• metadata

    information about the texts in the corpus: for example, year of publication, author name, publishing house, medium (written, spoken), register (formal, informal) etc. Metadata are automatically converted to text types in Sketch Engine. see Annotate a corpus  
  • MI Score [ statistics ]

    The Mutual Information score expresses the extent to which words co-occur compared to the number of times they appear separately. MI Score is affected strongly by the frequency, low-frequency words tend to reach a high MI score which may be misleading. This is why Sketch Engine allows setting a frequency limit so that low-frequency words can be excluded from the calculation.
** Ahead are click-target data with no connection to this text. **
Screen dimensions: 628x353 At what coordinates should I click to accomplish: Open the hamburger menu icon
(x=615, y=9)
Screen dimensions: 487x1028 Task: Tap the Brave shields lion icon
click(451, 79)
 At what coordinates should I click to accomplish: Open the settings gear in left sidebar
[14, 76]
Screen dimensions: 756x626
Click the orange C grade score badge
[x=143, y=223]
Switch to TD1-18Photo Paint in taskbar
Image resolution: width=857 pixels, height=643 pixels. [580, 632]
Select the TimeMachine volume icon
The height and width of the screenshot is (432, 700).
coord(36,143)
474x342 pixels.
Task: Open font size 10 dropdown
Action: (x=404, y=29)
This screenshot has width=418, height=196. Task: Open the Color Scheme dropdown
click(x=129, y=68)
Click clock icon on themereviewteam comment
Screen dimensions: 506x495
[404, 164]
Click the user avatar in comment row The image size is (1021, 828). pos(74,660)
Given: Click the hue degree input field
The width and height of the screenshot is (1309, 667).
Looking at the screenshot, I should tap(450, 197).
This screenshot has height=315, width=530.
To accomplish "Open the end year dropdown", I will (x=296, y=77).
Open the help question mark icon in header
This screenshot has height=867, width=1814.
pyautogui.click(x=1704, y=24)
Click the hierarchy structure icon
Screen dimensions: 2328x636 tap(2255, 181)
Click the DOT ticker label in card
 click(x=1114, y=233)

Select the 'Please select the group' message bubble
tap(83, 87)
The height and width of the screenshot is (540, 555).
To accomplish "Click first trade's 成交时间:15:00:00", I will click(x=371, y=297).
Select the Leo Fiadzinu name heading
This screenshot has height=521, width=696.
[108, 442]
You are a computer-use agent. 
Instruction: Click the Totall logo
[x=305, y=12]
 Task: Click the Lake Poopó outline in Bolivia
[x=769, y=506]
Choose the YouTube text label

In most cases T-score is more useful than MI score. see Concordance - Collocations see Statistics in Sketch Engine compare T-score
  • minimum sensitivity [ statistics ]

    a statistics measure similar to logDice which is the minimum of the two following numbers:

    • the number of co-occurrences divided by the frequency of the collocate
    • the number of co-occurrences divided by the frequency of the node word

    The minimum sensitivity number grows with a high number of co-occurrences and falls with a high number of occurrences of the individual words (node word or collocate).

  • multilevel list

    a list sorted at more than one level e.g. a frequency list sorted by word form followed by lemma and then tag, see this multilevel list in the BAWE corpus.